In November, 3D printing vendors showed their newest products at Formnext, a fast-growing annual conference in Frankfurt, Germany. Martin Boch of Audi was a keynote speaker at the Formnext executive conference. “The main goal is the industrialization of 3D printing technology,” says Boch, the project lead for metal additive manufacturing at Audi. His company currently has three basic uses for 3D printing. R&D occupies about 20% of the company’s use of 3D printing; 60% is for prototyping; and another 20% is for creating spare small parts and tooling. Before Audi can move into serial production of small parts, Boch says it must define standard processes for sourcing both printers and materials.
Increased labor costs will be a major factor in the increased use of 3D printing, says Boch. Even though the A4 part design “was interesting,” the post-printing processes (including powder removal) were too expensive. Audi expects labor costs to drop 10-fold by 2025 as vendors and manufacturers work together on process innovation to match current technical capabilities.
GE is doing more than 3D printing jet engine nozzles. It has turned its own use of 3D printing into a separate business unit, GE Additive. “We eat our dog food,” says GE Additive’s Chris Schuppe, referring to the software industry’s description of using one’s own product internally. For a new Boeing 787 part, Schuppe says GE Additive will “make the powder, the [3D printing] machine, the part, and put it in the engine.”

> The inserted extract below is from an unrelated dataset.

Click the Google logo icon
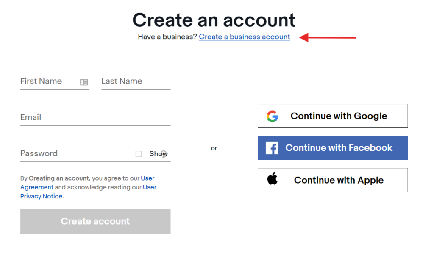 click(272, 116)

There is a shift coming in the 3D printing industry, says industry research Dr. Wilderrich Heising of Boston Consulting Group. The very origins of the 3D printing industry was a disruptive event in manufacturing, but vendors now need to be intentionally disruptive about their own products and processes. Heising says, “every player needs to redefine its strategy” to stay in business. Heising foresees a shift among 3D printing vendors, moving from optimization for quality to optimization for speed. When vendors “increase build rate by up to five times at the current level of quality,” Heising says the result will be a total reduction of machine cost per part by more than 50%.
Since 2015, there has been near-parabolic growth in patent activity and published research for polymers and metals for 3D printing, says research analyst Tugce Uslu at Lux Research. This points to increased quality in parts but not necessarily in processes. Uslu notes “positive accomplishments” in software development for 3D printing processes coming from companies like Desktop Metal, Materialise, and Frustum, a CAD startup that was acquired just after Formnext ended by PTC for $70 million.

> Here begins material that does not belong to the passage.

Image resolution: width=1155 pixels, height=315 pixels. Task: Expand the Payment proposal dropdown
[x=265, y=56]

Uslu says manufacturers looking for the right time to buy into a new process should examine the balance between innovative processes and ecosystem maturity. A new process might provide a technology advantage but be unable to deliver consistently if materials are in short supply.
There was plenty of innovative research into materials and processes on display at Formnext. 3D Systems showed a new clear plastic that sets records for clarity, and it debuted its “Digital Factory” production systems for metal and thermoplastic. Cubicure introduced a new photopolymer with high strength and high heat deflection, designed for 3D printing injection molds. GKN Powder Metallurgy demonstrated a new process to create 3D printed inductors from copper. GKN says the unpredictable service life and quality of manually manufactured copper inductors do not meet growing industrial demands. GKN is using selective laser melting (SLM) to produce copper inductors certified to the IATF 16949:2016 standard.
Software vendor ParaMatters presented CogniCAD, a second-generation generative design solution. It is used to create ready-to-3D print high-performance lightweighted structures for aerospace, automotive and other mission critical applications. ParaMatters is one of several companies in new technology incubator XponentialWorks, led by former 3D Systems CEO Avi Reichental.
The future of 3D printing is just beginning, and it’s still full of uncharted territory. It is up to manufacturing organizations to push the ball forward and get it rolling.